Given problem: Return every line of the items below without any changes.

[Word and item position data]

_____

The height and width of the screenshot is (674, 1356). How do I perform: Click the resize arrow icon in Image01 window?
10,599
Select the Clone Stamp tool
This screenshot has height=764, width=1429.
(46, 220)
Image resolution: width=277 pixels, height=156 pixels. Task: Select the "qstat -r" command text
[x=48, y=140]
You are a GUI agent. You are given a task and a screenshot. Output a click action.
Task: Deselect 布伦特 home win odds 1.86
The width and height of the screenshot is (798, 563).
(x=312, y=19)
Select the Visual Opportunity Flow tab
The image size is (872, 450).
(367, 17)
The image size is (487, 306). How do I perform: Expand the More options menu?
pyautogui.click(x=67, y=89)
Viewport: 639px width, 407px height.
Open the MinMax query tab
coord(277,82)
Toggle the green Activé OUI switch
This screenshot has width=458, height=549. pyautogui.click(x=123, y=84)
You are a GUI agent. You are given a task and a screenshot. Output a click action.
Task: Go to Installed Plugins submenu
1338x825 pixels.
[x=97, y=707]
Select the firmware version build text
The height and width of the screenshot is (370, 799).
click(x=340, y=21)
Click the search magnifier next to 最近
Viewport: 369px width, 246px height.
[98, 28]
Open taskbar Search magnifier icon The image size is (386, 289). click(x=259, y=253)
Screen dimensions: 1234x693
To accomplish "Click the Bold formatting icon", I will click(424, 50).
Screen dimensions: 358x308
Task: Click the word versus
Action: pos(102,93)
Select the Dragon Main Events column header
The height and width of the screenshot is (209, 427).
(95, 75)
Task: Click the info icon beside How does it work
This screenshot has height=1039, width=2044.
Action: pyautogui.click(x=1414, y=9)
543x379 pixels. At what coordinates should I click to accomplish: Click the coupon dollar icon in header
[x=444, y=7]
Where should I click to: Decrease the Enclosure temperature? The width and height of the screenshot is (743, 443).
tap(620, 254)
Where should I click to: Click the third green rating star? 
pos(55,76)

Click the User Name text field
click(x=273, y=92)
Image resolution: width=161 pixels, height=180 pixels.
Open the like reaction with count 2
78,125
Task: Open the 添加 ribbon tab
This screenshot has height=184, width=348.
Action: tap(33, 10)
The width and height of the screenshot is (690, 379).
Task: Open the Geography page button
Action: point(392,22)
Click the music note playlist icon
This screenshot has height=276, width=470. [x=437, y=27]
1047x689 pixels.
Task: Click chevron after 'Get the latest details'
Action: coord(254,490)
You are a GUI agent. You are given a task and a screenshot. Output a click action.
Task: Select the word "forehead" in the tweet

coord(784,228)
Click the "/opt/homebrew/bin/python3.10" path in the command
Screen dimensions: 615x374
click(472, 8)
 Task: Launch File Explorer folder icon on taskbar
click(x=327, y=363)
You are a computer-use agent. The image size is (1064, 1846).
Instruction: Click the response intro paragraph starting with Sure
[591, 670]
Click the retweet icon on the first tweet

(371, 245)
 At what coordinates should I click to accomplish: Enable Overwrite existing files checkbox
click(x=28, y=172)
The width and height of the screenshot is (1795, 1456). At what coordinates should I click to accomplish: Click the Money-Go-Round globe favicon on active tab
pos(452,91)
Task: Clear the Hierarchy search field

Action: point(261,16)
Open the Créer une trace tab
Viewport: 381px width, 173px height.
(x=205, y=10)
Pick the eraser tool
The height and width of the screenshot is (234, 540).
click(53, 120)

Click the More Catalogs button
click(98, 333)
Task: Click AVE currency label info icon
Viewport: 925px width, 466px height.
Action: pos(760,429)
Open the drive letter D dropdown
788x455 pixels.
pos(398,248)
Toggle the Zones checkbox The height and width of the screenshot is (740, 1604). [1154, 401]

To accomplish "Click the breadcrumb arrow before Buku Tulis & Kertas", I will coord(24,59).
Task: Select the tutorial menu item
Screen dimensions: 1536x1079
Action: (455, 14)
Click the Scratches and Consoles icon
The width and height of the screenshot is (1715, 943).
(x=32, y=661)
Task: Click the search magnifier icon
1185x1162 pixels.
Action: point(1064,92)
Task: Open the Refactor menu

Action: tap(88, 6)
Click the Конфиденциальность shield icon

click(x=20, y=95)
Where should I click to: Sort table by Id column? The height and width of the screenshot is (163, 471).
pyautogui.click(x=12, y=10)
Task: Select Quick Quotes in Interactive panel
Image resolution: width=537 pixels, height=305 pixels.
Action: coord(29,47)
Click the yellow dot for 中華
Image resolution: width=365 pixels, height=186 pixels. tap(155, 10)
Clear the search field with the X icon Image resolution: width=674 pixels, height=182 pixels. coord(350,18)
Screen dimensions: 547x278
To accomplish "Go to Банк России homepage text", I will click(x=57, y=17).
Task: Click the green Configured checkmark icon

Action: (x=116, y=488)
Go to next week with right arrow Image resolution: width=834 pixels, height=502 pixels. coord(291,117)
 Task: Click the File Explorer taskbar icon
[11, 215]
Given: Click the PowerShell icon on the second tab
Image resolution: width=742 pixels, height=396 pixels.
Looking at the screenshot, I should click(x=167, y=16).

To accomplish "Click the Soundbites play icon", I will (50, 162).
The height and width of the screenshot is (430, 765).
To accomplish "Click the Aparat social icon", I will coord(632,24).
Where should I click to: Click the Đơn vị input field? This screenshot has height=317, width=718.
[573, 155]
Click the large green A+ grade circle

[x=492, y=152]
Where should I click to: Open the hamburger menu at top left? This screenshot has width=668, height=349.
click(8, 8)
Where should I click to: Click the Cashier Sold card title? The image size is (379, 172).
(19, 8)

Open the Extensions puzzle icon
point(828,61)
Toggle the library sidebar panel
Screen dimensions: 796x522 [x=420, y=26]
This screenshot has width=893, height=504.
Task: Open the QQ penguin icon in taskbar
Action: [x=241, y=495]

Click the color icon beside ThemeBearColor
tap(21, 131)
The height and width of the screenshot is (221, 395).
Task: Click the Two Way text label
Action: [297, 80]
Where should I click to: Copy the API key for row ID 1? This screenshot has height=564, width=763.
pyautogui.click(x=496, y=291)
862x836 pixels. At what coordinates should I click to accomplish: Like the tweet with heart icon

_____

Written answer:
The height and width of the screenshot is (674, 1356). How do I perform: Click the resize arrow icon in Image01 window?
10,599
Select the Clone Stamp tool
This screenshot has height=764, width=1429.
(46, 220)
Image resolution: width=277 pixels, height=156 pixels. Task: Select the "qstat -r" command text
[x=48, y=140]
You are a GUI agent. You are given a task and a screenshot. Output a click action.
Task: Deselect 布伦特 home win odds 1.86
The width and height of the screenshot is (798, 563).
(x=312, y=19)
Select the Visual Opportunity Flow tab
The image size is (872, 450).
(367, 17)
The image size is (487, 306). How do I perform: Expand the More options menu?
pyautogui.click(x=67, y=89)
Viewport: 639px width, 407px height.
Open the MinMax query tab
coord(277,82)
Toggle the green Activé OUI switch
This screenshot has width=458, height=549. pyautogui.click(x=123, y=84)
You are a GUI agent. You are given a task and a screenshot. Output a click action.
Task: Go to Installed Plugins submenu
1338x825 pixels.
[x=97, y=707]
Select the firmware version build text
The height and width of the screenshot is (370, 799).
click(x=340, y=21)
Click the search magnifier next to 最近
Viewport: 369px width, 246px height.
[98, 28]
Open taskbar Search magnifier icon The image size is (386, 289). click(x=259, y=253)
Screen dimensions: 1234x693
To accomplish "Click the Bold formatting icon", I will click(424, 50).
Screen dimensions: 358x308
Task: Click the word versus
Action: pos(102,93)
Select the Dragon Main Events column header
The height and width of the screenshot is (209, 427).
(95, 75)
Task: Click the info icon beside How does it work
This screenshot has height=1039, width=2044.
Action: pyautogui.click(x=1414, y=9)
543x379 pixels. At what coordinates should I click to accomplish: Click the coupon dollar icon in header
[x=444, y=7]
Where should I click to: Decrease the Enclosure temperature? The width and height of the screenshot is (743, 443).
tap(620, 254)
Where should I click to: Click the third green rating star? 
pos(55,76)

Click the User Name text field
click(x=273, y=92)
Image resolution: width=161 pixels, height=180 pixels.
Open the like reaction with count 2
78,125
Task: Open the 添加 ribbon tab
This screenshot has height=184, width=348.
Action: tap(33, 10)
The width and height of the screenshot is (690, 379).
Task: Open the Geography page button
Action: point(392,22)
Click the music note playlist icon
This screenshot has height=276, width=470. [x=437, y=27]
1047x689 pixels.
Task: Click chevron after 'Get the latest details'
Action: coord(254,490)
You are a GUI agent. You are given a task and a screenshot. Output a click action.
Task: Select the word "forehead" in the tweet

coord(784,228)
Click the "/opt/homebrew/bin/python3.10" path in the command
Screen dimensions: 615x374
click(472, 8)
 Task: Launch File Explorer folder icon on taskbar
click(x=327, y=363)
You are a computer-use agent. The image size is (1064, 1846).
Instruction: Click the response intro paragraph starting with Sure
[591, 670]
Click the retweet icon on the first tweet

(371, 245)
 At what coordinates should I click to accomplish: Enable Overwrite existing files checkbox
click(x=28, y=172)
The width and height of the screenshot is (1795, 1456). At what coordinates should I click to accomplish: Click the Money-Go-Round globe favicon on active tab
pos(452,91)
Task: Clear the Hierarchy search field

Action: point(261,16)
Open the Créer une trace tab
Viewport: 381px width, 173px height.
(x=205, y=10)
Pick the eraser tool
The height and width of the screenshot is (234, 540).
click(53, 120)

Click the More Catalogs button
click(98, 333)
Task: Click AVE currency label info icon
Viewport: 925px width, 466px height.
Action: pos(760,429)
Open the drive letter D dropdown
788x455 pixels.
pos(398,248)
Toggle the Zones checkbox The height and width of the screenshot is (740, 1604). [1154, 401]

To accomplish "Click the breadcrumb arrow before Buku Tulis & Kertas", I will coord(24,59).
Task: Select the tutorial menu item
Screen dimensions: 1536x1079
Action: (455, 14)
Click the Scratches and Consoles icon
The width and height of the screenshot is (1715, 943).
(x=32, y=661)
Task: Click the search magnifier icon
1185x1162 pixels.
Action: point(1064,92)
Task: Open the Refactor menu

Action: tap(88, 6)
Click the Конфиденциальность shield icon

click(x=20, y=95)
Where should I click to: Sort table by Id column? The height and width of the screenshot is (163, 471).
pyautogui.click(x=12, y=10)
Task: Select Quick Quotes in Interactive panel
Image resolution: width=537 pixels, height=305 pixels.
Action: coord(29,47)
Click the yellow dot for 中華
Image resolution: width=365 pixels, height=186 pixels. tap(155, 10)
Clear the search field with the X icon Image resolution: width=674 pixels, height=182 pixels. coord(350,18)
Screen dimensions: 547x278
To accomplish "Go to Банк России homepage text", I will click(x=57, y=17).
Task: Click the green Configured checkmark icon

Action: (x=116, y=488)
Go to next week with right arrow Image resolution: width=834 pixels, height=502 pixels. coord(291,117)
 Task: Click the File Explorer taskbar icon
[11, 215]
Given: Click the PowerShell icon on the second tab
Image resolution: width=742 pixels, height=396 pixels.
Looking at the screenshot, I should click(x=167, y=16).

To accomplish "Click the Soundbites play icon", I will (50, 162).
The height and width of the screenshot is (430, 765).
To accomplish "Click the Aparat social icon", I will coord(632,24).
Where should I click to: Click the Đơn vị input field? This screenshot has height=317, width=718.
[573, 155]
Click the large green A+ grade circle

[x=492, y=152]
Where should I click to: Open the hamburger menu at top left? This screenshot has width=668, height=349.
click(8, 8)
Where should I click to: Click the Cashier Sold card title? The image size is (379, 172).
(19, 8)

Open the Extensions puzzle icon
point(828,61)
Toggle the library sidebar panel
Screen dimensions: 796x522 [x=420, y=26]
This screenshot has width=893, height=504.
Task: Open the QQ penguin icon in taskbar
Action: [x=241, y=495]

Click the color icon beside ThemeBearColor
tap(21, 131)
The height and width of the screenshot is (221, 395).
Task: Click the Two Way text label
Action: [297, 80]
Where should I click to: Copy the API key for row ID 1? This screenshot has height=564, width=763.
pyautogui.click(x=496, y=291)
862x836 pixels. At what coordinates should I click to accomplish: Like the tweet with heart icon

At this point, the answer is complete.